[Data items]
- Opening Delimiter -

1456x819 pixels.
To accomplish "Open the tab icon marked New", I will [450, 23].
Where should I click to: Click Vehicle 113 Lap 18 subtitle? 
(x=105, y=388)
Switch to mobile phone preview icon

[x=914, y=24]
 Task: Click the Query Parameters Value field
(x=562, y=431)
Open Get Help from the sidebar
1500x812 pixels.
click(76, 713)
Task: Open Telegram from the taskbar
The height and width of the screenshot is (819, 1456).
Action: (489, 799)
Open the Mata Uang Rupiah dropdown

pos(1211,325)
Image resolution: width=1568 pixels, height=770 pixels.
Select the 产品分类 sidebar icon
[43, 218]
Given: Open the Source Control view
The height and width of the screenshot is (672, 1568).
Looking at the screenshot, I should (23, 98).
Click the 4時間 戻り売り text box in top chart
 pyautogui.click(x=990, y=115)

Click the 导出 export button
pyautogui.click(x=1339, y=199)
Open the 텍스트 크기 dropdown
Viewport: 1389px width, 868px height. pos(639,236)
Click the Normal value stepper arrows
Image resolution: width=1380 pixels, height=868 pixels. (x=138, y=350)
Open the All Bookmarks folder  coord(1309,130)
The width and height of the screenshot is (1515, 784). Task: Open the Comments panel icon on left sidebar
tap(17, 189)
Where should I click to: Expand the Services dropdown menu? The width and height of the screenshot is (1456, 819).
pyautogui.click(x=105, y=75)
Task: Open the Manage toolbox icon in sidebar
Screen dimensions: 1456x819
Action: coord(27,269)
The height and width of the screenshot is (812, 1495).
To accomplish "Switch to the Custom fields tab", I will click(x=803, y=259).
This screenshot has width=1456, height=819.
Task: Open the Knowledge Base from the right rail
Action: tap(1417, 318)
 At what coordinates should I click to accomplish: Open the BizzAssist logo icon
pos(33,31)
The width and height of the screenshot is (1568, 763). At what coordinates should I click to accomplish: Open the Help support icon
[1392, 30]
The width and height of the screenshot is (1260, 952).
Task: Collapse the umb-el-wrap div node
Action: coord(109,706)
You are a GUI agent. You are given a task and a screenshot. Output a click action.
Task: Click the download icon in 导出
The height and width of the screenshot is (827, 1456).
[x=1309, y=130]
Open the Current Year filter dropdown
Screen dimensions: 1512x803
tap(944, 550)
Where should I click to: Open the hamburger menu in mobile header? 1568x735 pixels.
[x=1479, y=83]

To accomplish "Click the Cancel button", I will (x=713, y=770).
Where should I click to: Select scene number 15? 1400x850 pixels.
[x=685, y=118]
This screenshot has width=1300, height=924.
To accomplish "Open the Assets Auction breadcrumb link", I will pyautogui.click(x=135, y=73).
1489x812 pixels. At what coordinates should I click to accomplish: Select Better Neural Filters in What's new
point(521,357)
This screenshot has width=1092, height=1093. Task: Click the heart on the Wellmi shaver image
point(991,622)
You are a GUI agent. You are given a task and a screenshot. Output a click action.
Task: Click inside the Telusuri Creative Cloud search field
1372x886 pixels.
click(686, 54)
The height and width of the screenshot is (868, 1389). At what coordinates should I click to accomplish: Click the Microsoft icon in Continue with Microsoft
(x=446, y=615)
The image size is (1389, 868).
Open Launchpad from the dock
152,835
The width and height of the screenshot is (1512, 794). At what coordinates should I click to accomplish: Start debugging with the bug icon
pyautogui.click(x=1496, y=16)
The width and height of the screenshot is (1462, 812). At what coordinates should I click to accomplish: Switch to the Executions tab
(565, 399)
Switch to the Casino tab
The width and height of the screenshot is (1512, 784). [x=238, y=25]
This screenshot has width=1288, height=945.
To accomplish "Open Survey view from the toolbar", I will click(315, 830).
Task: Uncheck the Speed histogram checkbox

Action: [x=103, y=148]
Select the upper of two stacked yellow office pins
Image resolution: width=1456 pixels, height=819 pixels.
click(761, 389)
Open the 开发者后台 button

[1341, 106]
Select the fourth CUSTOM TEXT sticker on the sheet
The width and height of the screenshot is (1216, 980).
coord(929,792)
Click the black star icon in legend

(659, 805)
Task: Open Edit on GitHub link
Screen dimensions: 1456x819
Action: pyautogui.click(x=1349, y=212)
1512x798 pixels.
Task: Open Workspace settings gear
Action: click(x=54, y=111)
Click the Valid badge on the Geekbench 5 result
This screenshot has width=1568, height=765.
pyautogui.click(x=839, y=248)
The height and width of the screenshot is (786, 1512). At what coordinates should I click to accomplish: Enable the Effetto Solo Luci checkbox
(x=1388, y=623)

- Closing Delimiter -

### TASK BRIEF:
Down to the last line, give the records again exactly.

### RESPONSE:
1456x819 pixels.
To accomplish "Open the tab icon marked New", I will [450, 23].
Where should I click to: Click Vehicle 113 Lap 18 subtitle? 
(x=105, y=388)
Switch to mobile phone preview icon

[x=914, y=24]
 Task: Click the Query Parameters Value field
(x=562, y=431)
Open Get Help from the sidebar
1500x812 pixels.
click(76, 713)
Task: Open Telegram from the taskbar
The height and width of the screenshot is (819, 1456).
Action: (489, 799)
Open the Mata Uang Rupiah dropdown

pos(1211,325)
Image resolution: width=1568 pixels, height=770 pixels.
Select the 产品分类 sidebar icon
[43, 218]
Given: Open the Source Control view
The height and width of the screenshot is (672, 1568).
Looking at the screenshot, I should (23, 98).
Click the 4時間 戻り売り text box in top chart
 pyautogui.click(x=990, y=115)

Click the 导出 export button
pyautogui.click(x=1339, y=199)
Open the 텍스트 크기 dropdown
Viewport: 1389px width, 868px height. pos(639,236)
Click the Normal value stepper arrows
Image resolution: width=1380 pixels, height=868 pixels. (x=138, y=350)
Open the All Bookmarks folder  coord(1309,130)
The width and height of the screenshot is (1515, 784). Task: Open the Comments panel icon on left sidebar
tap(17, 189)
Where should I click to: Expand the Services dropdown menu? The width and height of the screenshot is (1456, 819).
pyautogui.click(x=105, y=75)
Task: Open the Manage toolbox icon in sidebar
Screen dimensions: 1456x819
Action: coord(27,269)
The height and width of the screenshot is (812, 1495).
To accomplish "Switch to the Custom fields tab", I will click(x=803, y=259).
This screenshot has width=1456, height=819.
Task: Open the Knowledge Base from the right rail
Action: tap(1417, 318)
 At what coordinates should I click to accomplish: Open the BizzAssist logo icon
pos(33,31)
The width and height of the screenshot is (1568, 763). At what coordinates should I click to accomplish: Open the Help support icon
[1392, 30]
The width and height of the screenshot is (1260, 952).
Task: Collapse the umb-el-wrap div node
Action: coord(109,706)
You are a GUI agent. You are given a task and a screenshot. Output a click action.
Task: Click the download icon in 导出
The height and width of the screenshot is (827, 1456).
[x=1309, y=130]
Open the Current Year filter dropdown
Screen dimensions: 1512x803
tap(944, 550)
Where should I click to: Open the hamburger menu in mobile header? 1568x735 pixels.
[x=1479, y=83]

To accomplish "Click the Cancel button", I will (x=713, y=770).
Where should I click to: Select scene number 15? 1400x850 pixels.
[x=685, y=118]
This screenshot has width=1300, height=924.
To accomplish "Open the Assets Auction breadcrumb link", I will pyautogui.click(x=135, y=73).
1489x812 pixels. At what coordinates should I click to accomplish: Select Better Neural Filters in What's new
point(521,357)
This screenshot has width=1092, height=1093. Task: Click the heart on the Wellmi shaver image
point(991,622)
You are a GUI agent. You are given a task and a screenshot. Output a click action.
Task: Click inside the Telusuri Creative Cloud search field
1372x886 pixels.
click(686, 54)
The height and width of the screenshot is (868, 1389). At what coordinates should I click to accomplish: Click the Microsoft icon in Continue with Microsoft
(x=446, y=615)
The image size is (1389, 868).
Open Launchpad from the dock
152,835
The width and height of the screenshot is (1512, 794). At what coordinates should I click to accomplish: Start debugging with the bug icon
pyautogui.click(x=1496, y=16)
The width and height of the screenshot is (1462, 812). At what coordinates should I click to accomplish: Switch to the Executions tab
(565, 399)
Switch to the Casino tab
The width and height of the screenshot is (1512, 784). [x=238, y=25]
This screenshot has width=1288, height=945.
To accomplish "Open Survey view from the toolbar", I will click(315, 830).
Task: Uncheck the Speed histogram checkbox

Action: [x=103, y=148]
Select the upper of two stacked yellow office pins
Image resolution: width=1456 pixels, height=819 pixels.
click(761, 389)
Open the 开发者后台 button

[1341, 106]
Select the fourth CUSTOM TEXT sticker on the sheet
The width and height of the screenshot is (1216, 980).
coord(929,792)
Click the black star icon in legend

(659, 805)
Task: Open Edit on GitHub link
Screen dimensions: 1456x819
Action: pyautogui.click(x=1349, y=212)
1512x798 pixels.
Task: Open Workspace settings gear
Action: click(x=54, y=111)
Click the Valid badge on the Geekbench 5 result
This screenshot has width=1568, height=765.
pyautogui.click(x=839, y=248)
The height and width of the screenshot is (786, 1512). At what coordinates should I click to accomplish: Enable the Effetto Solo Luci checkbox
(x=1388, y=623)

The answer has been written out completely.